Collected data
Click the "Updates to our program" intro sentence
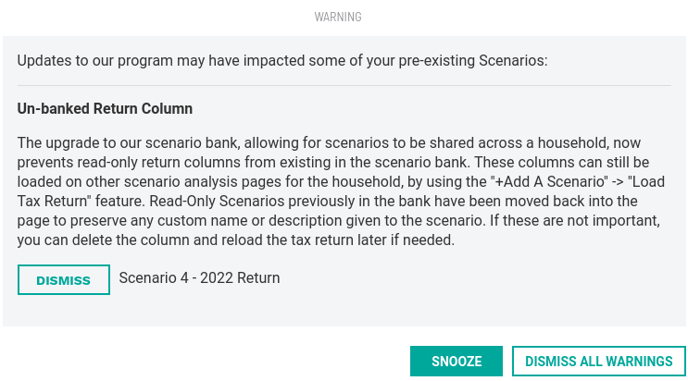Screen dimensions: 688x381 click(283, 61)
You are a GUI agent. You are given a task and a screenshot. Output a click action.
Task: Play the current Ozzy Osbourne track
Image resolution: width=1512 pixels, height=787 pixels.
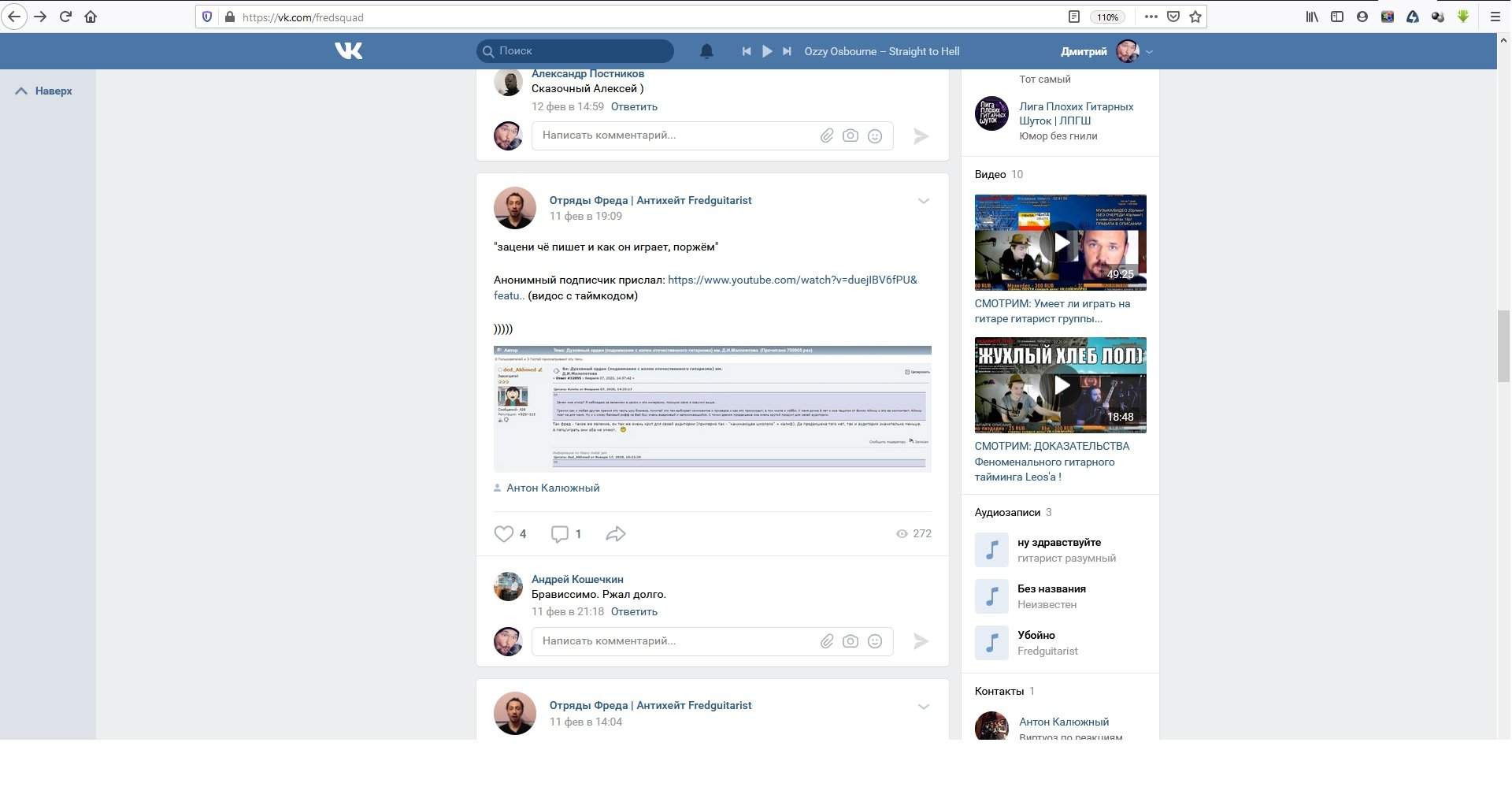pyautogui.click(x=767, y=51)
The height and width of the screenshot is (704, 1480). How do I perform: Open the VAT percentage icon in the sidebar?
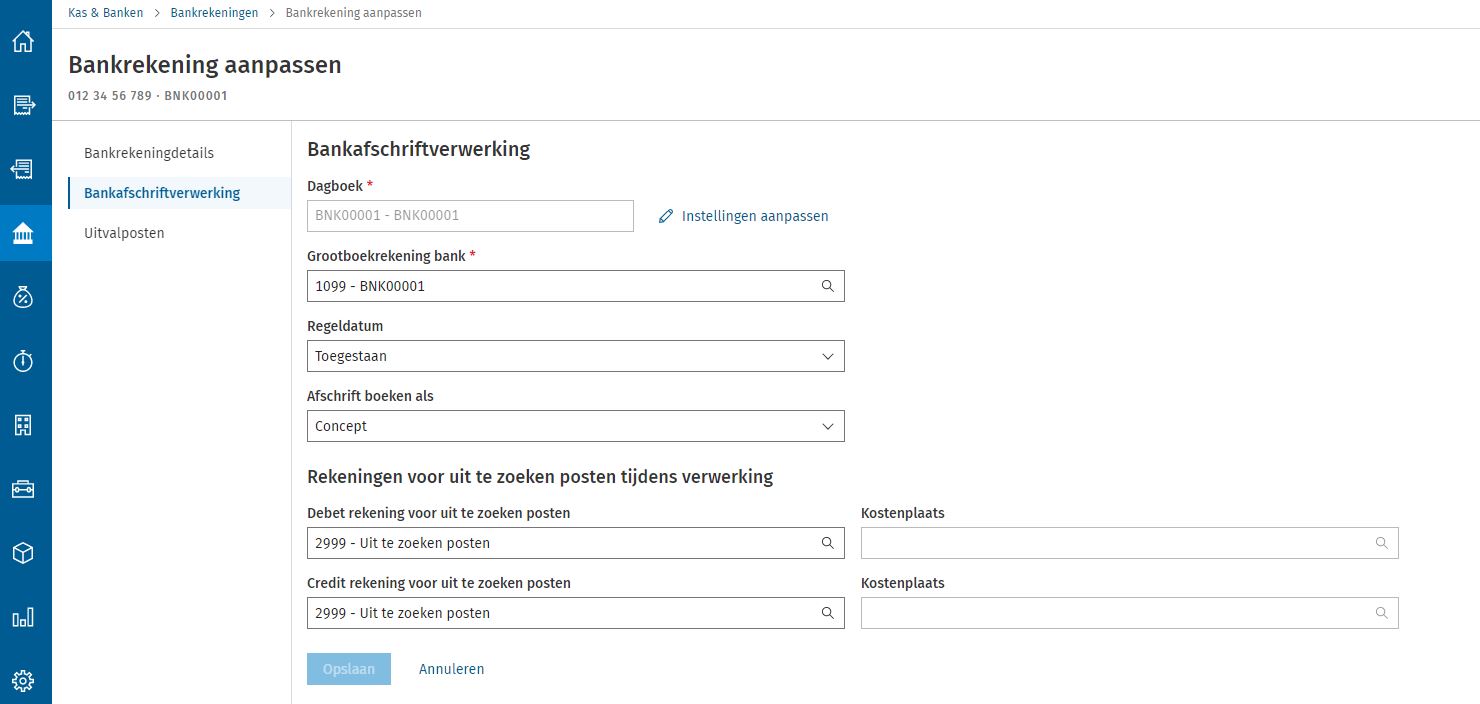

- Your goal:
Copy every line from the records above that contains the string "screenshot".

- Answer for this exercise:
You are a GUI agent. You are given a task and a screenshot. Output a click action.
The height and width of the screenshot is (704, 1480). How do I perform: Open the VAT percentage icon in the sidebar?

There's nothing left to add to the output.